Cuban Bread Recipe

 

Cuban Bread Recipe

How To Make Cuban Bread

Try this easy Cuban bread recipe for a chewy and puffy bite. Made similar to French and Italian bread, it's rich in lard for added flavors.

Prep: 25 mins
Additional: 11 hrs 30 mins
Cook: 20 mins
Total: 12 hrs 15 mins
Serves:

Ingredients

For Starter:

  • ½ tsp active dry yeast
  • ½ cup warm water
  • ½ cup flour

For Dough:

  • 1 pkg active dry yeast
  • 2 tsp white sugar
  • ¾ cup warm water
  • 3 tbsp lard
  • 2 tsp fine salt
  • 3 cups all-purpose flour, or as needed, divided
  • 1 tbsp cornmeal
  • water, to spray tops of loaves

Instructions

Starter:

  1. Combine warm water, yeast, and flour in a bowl or measuring cup. Whisk the starter until well blended. Cover with plastic wrap and refrigerate overnight.

Dough:

  1. Place active dry yeast and sugar in a mixing bowl. Pour in warm water. Let rest for 15 minutes to ensure yeast is alive. Add lard and salt to bowl; add 1 cup of the flour. Mix until all ingredients are incorporated and dough forms a sticky ball. Add the starter. Sprinkle most of the rest of the flour on the dough, reserving ½ cup to be used if needed when kneading.

  2. Turn dough out onto a lightly floured work surface and knead until dough comes together in a firm ball, adding additional flour only as needed. Dough should be soft and supple with just a bit of tackiness on the surface.
  3. Place dough in a bowl and coat the surface with a little vegetable oil. Cover bowl with a damp kitchen towel and place in a warm spot to rise.
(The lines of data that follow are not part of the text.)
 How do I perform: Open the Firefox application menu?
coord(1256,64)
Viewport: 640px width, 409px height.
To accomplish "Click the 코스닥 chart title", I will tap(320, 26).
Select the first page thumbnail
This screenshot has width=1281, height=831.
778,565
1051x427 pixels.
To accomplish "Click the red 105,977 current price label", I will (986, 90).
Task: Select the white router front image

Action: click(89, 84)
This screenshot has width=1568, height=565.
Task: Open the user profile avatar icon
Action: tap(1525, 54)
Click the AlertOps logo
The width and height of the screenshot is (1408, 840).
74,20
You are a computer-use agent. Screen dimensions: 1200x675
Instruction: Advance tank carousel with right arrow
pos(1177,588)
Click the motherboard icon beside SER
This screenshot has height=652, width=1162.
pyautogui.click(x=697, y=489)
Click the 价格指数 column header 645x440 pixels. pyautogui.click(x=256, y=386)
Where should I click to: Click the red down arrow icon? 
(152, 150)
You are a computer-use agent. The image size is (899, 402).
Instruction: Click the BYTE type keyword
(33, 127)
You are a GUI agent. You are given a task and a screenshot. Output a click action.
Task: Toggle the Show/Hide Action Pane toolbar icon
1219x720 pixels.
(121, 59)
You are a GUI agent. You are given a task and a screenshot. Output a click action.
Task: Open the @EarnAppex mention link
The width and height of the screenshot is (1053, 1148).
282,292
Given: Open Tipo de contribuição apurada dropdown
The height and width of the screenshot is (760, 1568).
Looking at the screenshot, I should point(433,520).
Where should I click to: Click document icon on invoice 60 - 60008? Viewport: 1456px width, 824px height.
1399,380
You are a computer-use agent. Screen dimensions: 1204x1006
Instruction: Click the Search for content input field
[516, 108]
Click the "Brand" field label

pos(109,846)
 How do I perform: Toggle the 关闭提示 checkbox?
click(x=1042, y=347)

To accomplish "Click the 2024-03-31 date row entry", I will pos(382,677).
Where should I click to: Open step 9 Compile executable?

Let rise for about 2 hours until at least doubled in size.

  4. Line 2 rimmed baking sheets with parchment paper and sprinkle with a little cornmeal.

  5. Transfer dough onto a lightly floured surface. Lightly press the dough into a rectangle with lightly floured hands. Divide dough in half and press and shape each half into a long ½-inch thick rectangle about 12-inch long.

  6. Roll up tightly starting at the long end to form a skinny loaf. Flatten a bit. Transfer each loaf to a prepared baking sheet and dust with a bit of flour. Cover with a light, dry towel and let rise for 1½ to 2 hours until doubled in size.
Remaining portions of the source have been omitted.